Nothing should differ between your output and the entries below.

__Dataset extract__:
****************************************

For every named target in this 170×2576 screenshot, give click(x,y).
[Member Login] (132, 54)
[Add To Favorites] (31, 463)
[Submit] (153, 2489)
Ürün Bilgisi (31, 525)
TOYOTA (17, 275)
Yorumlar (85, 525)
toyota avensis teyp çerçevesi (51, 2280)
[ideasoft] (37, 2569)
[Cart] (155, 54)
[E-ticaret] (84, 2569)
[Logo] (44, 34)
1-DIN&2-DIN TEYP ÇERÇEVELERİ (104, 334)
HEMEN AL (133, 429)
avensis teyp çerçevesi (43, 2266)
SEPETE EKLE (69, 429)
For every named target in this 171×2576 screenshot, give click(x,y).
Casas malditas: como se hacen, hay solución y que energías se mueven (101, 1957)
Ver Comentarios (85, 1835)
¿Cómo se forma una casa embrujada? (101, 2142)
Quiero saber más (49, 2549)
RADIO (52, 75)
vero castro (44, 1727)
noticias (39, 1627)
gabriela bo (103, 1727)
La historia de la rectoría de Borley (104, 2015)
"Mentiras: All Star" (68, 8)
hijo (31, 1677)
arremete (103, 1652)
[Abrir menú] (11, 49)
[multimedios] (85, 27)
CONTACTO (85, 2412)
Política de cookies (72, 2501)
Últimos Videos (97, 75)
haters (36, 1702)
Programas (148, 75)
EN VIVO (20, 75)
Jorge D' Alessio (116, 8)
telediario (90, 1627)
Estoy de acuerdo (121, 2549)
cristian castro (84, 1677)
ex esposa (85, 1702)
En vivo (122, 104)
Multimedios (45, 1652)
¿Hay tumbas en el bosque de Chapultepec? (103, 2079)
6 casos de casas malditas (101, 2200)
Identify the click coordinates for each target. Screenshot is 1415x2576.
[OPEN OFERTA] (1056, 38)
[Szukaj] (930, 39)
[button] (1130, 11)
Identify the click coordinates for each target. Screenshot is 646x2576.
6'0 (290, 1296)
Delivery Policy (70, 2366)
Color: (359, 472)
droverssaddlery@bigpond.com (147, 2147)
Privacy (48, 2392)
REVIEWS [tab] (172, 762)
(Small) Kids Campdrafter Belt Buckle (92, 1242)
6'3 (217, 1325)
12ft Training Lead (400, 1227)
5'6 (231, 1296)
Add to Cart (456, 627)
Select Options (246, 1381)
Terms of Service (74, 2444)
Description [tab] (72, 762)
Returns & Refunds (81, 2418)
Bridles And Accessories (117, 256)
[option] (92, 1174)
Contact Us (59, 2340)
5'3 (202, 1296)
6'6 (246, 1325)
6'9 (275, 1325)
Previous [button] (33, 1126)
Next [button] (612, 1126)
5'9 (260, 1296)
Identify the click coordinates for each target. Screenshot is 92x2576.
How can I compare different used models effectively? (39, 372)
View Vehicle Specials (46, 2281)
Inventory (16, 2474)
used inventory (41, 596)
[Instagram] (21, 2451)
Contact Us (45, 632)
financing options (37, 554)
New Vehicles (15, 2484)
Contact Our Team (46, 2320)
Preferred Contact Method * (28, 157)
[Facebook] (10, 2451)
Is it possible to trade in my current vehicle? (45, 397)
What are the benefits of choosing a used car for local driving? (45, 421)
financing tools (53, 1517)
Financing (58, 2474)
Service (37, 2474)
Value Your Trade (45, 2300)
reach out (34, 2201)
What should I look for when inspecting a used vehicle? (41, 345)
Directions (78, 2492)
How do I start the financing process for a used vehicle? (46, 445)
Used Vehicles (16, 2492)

****************************************

__Final answer__:
For every named target in this 170×2576 screenshot, give click(x,y).
[Member Login] (132, 54)
[Add To Favorites] (31, 463)
[Submit] (153, 2489)
Ürün Bilgisi (31, 525)
TOYOTA (17, 275)
Yorumlar (85, 525)
toyota avensis teyp çerçevesi (51, 2280)
[ideasoft] (37, 2569)
[Cart] (155, 54)
[E-ticaret] (84, 2569)
[Logo] (44, 34)
1-DIN&2-DIN TEYP ÇERÇEVELERİ (104, 334)
HEMEN AL (133, 429)
avensis teyp çerçevesi (43, 2266)
SEPETE EKLE (69, 429)
For every named target in this 171×2576 screenshot, give click(x,y).
Casas malditas: como se hacen, hay solución y que energías se mueven (101, 1957)
Ver Comentarios (85, 1835)
¿Cómo se forma una casa embrujada? (101, 2142)
Quiero saber más (49, 2549)
RADIO (52, 75)
vero castro (44, 1727)
noticias (39, 1627)
gabriela bo (103, 1727)
La historia de la rectoría de Borley (104, 2015)
"Mentiras: All Star" (68, 8)
hijo (31, 1677)
arremete (103, 1652)
[Abrir menú] (11, 49)
[multimedios] (85, 27)
CONTACTO (85, 2412)
Política de cookies (72, 2501)
Últimos Videos (97, 75)
haters (36, 1702)
Programas (148, 75)
EN VIVO (20, 75)
Jorge D' Alessio (116, 8)
telediario (90, 1627)
Estoy de acuerdo (121, 2549)
cristian castro (84, 1677)
ex esposa (85, 1702)
En vivo (122, 104)
Multimedios (45, 1652)
¿Hay tumbas en el bosque de Chapultepec? (103, 2079)
6 casos de casas malditas (101, 2200)
Identify the click coordinates for each target. Screenshot is 1415x2576.
[OPEN OFERTA] (1056, 38)
[Szukaj] (930, 39)
[button] (1130, 11)
Identify the click coordinates for each target. Screenshot is 646x2576.
6'0 (290, 1296)
Delivery Policy (70, 2366)
Color: (359, 472)
droverssaddlery@bigpond.com (147, 2147)
Privacy (48, 2392)
REVIEWS [tab] (172, 762)
(Small) Kids Campdrafter Belt Buckle (92, 1242)
6'3 (217, 1325)
12ft Training Lead (400, 1227)
5'6 (231, 1296)
Add to Cart (456, 627)
Select Options (246, 1381)
Terms of Service (74, 2444)
Description [tab] (72, 762)
Returns & Refunds (81, 2418)
Bridles And Accessories (117, 256)
[option] (92, 1174)
Contact Us (59, 2340)
5'3 (202, 1296)
6'6 (246, 1325)
6'9 (275, 1325)
Previous [button] (33, 1126)
Next [button] (612, 1126)
5'9 (260, 1296)
Identify the click coordinates for each target. Screenshot is 92x2576.
How can I compare different used models effectively? (39, 372)
View Vehicle Specials (46, 2281)
Inventory (16, 2474)
used inventory (41, 596)
[Instagram] (21, 2451)
Contact Us (45, 632)
financing options (37, 554)
New Vehicles (15, 2484)
Contact Our Team (46, 2320)
Preferred Contact Method * (28, 157)
[Facebook] (10, 2451)
Is it possible to trade in my current vehicle? (45, 397)
What are the benefits of choosing a used car for local driving? (45, 421)
financing tools (53, 1517)
Financing (58, 2474)
Service (37, 2474)
Value Your Trade (45, 2300)
reach out (34, 2201)
What should I look for when inspecting a used vehicle? (41, 345)
Directions (78, 2492)
How do I start the financing process for a used vehicle? (46, 445)
Used Vehicles (16, 2492)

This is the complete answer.